[Start of Attachment]

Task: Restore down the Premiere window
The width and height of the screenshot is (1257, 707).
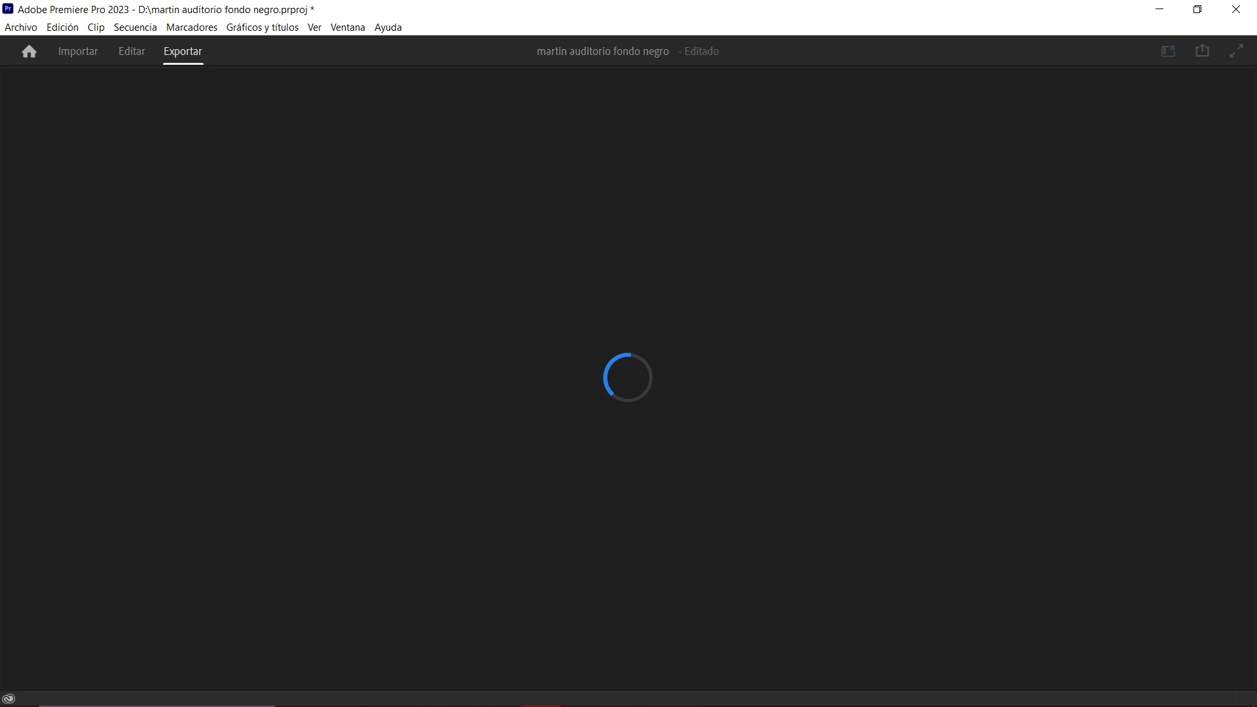Action: click(1197, 9)
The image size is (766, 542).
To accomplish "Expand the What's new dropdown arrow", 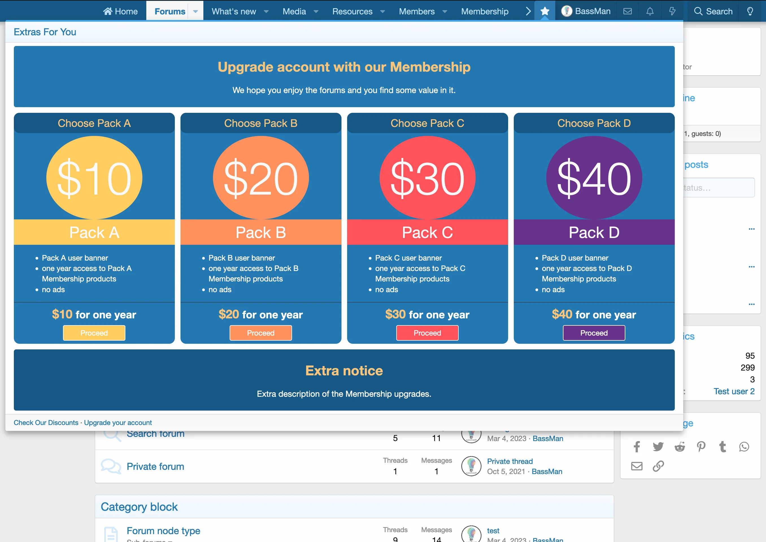I will tap(266, 11).
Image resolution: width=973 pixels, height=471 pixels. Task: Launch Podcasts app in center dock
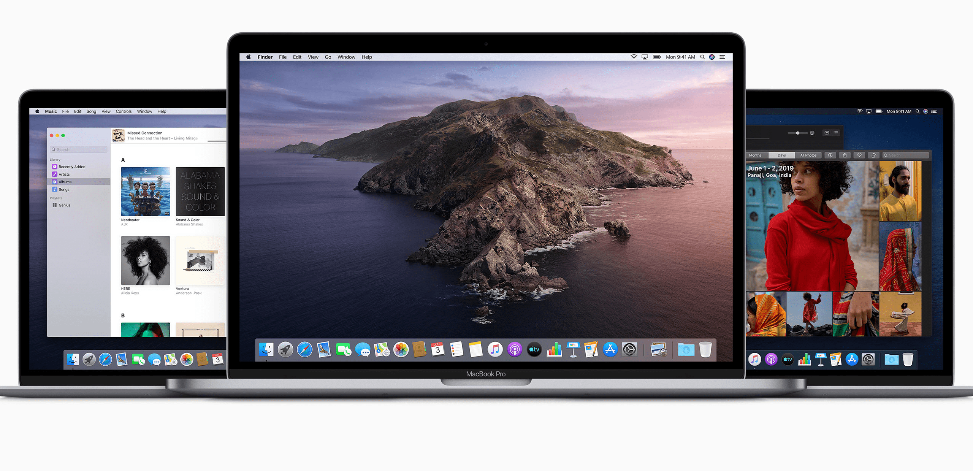point(515,350)
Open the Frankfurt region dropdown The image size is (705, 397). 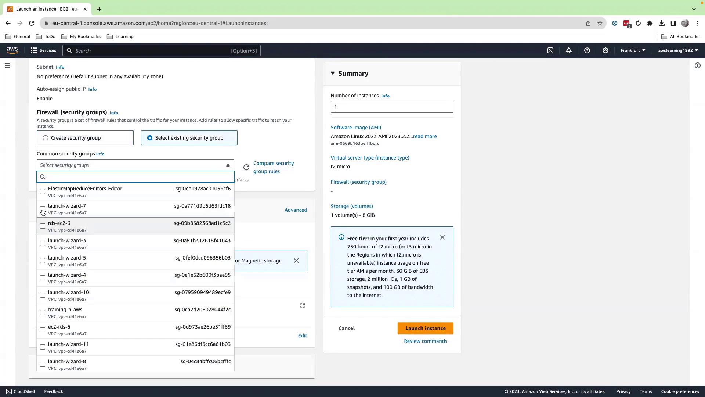click(x=633, y=50)
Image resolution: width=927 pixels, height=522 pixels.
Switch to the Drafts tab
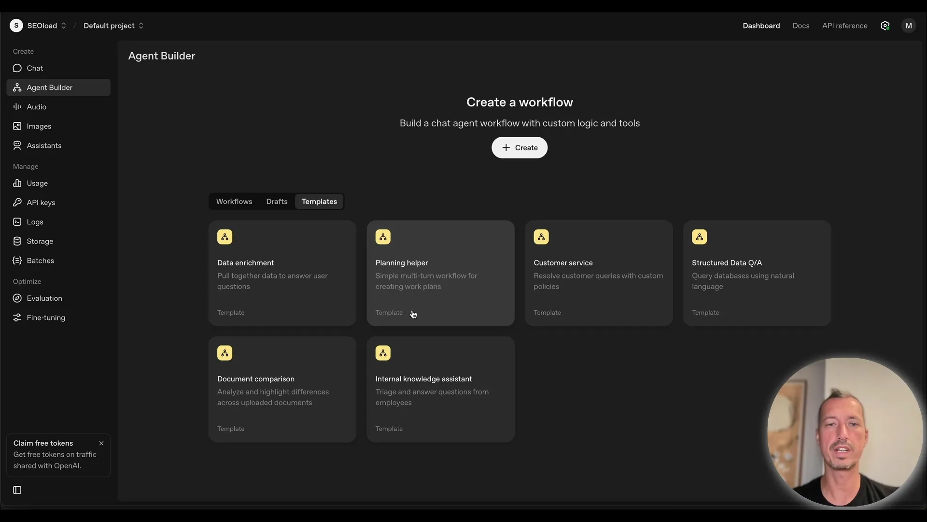click(x=276, y=202)
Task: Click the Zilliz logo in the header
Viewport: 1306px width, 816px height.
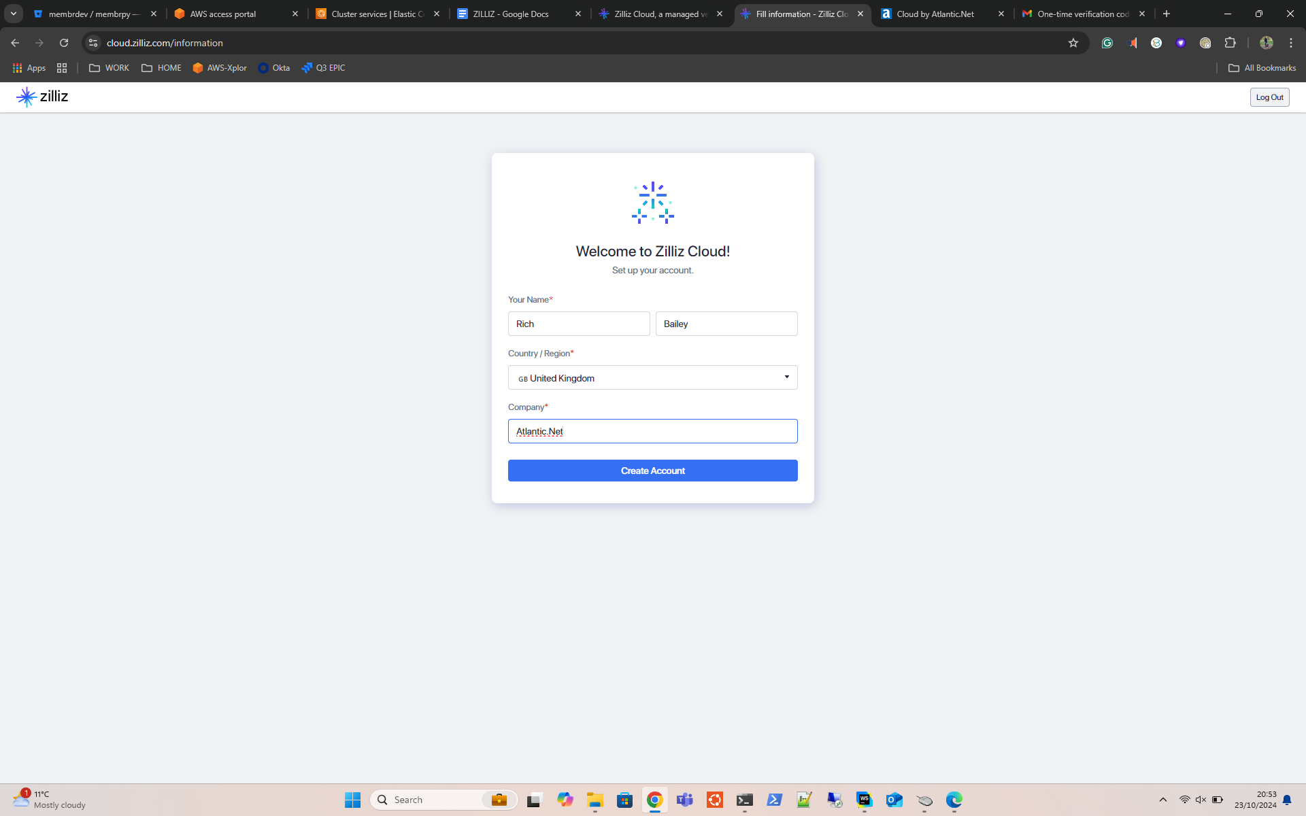Action: point(42,97)
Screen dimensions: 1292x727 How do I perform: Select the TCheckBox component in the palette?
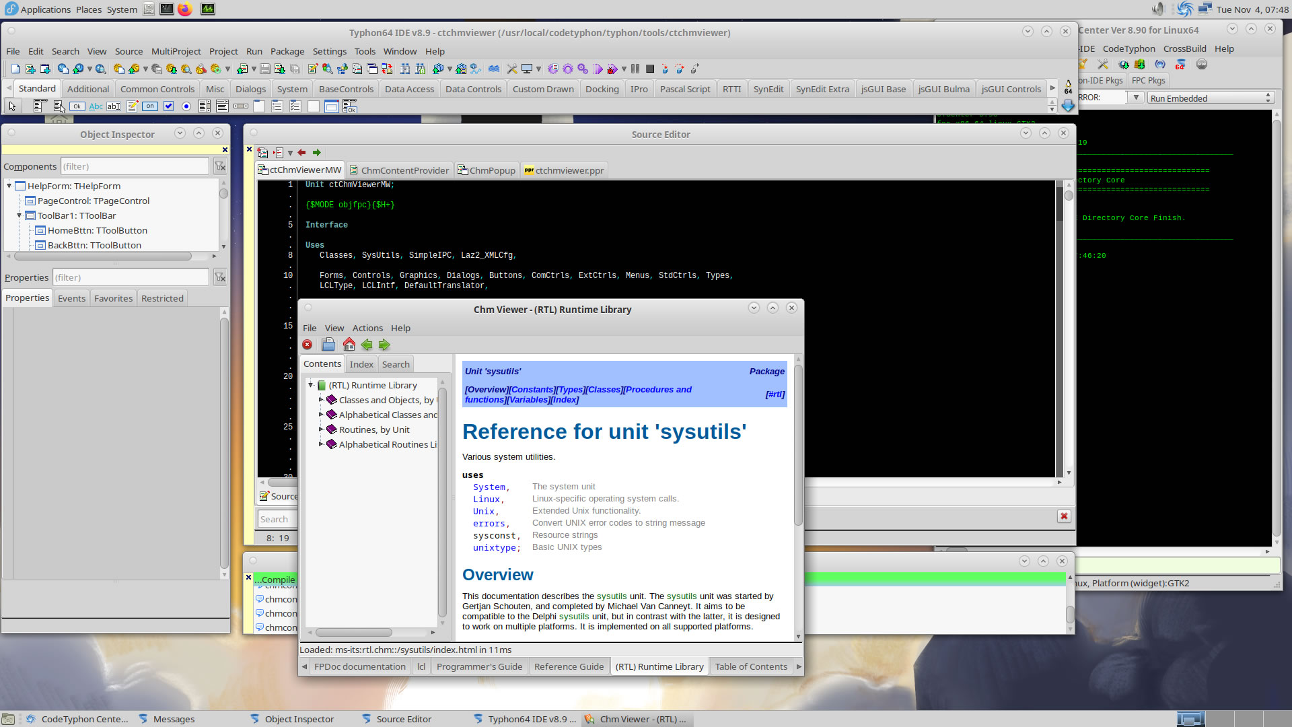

[End of Attachment]

Goal of the exercise:
Your copy should hold exactly the lines from the line bearing "Task: Click the Zilliz logo in the header" through the end of the data, both included, and no pictures or anything further.

Answer for this exercise:
Task: Click the Zilliz logo in the header
Viewport: 1306px width, 816px height.
Action: point(42,97)
Screen dimensions: 1292x727 How do I perform: Select the TCheckBox component in the palette?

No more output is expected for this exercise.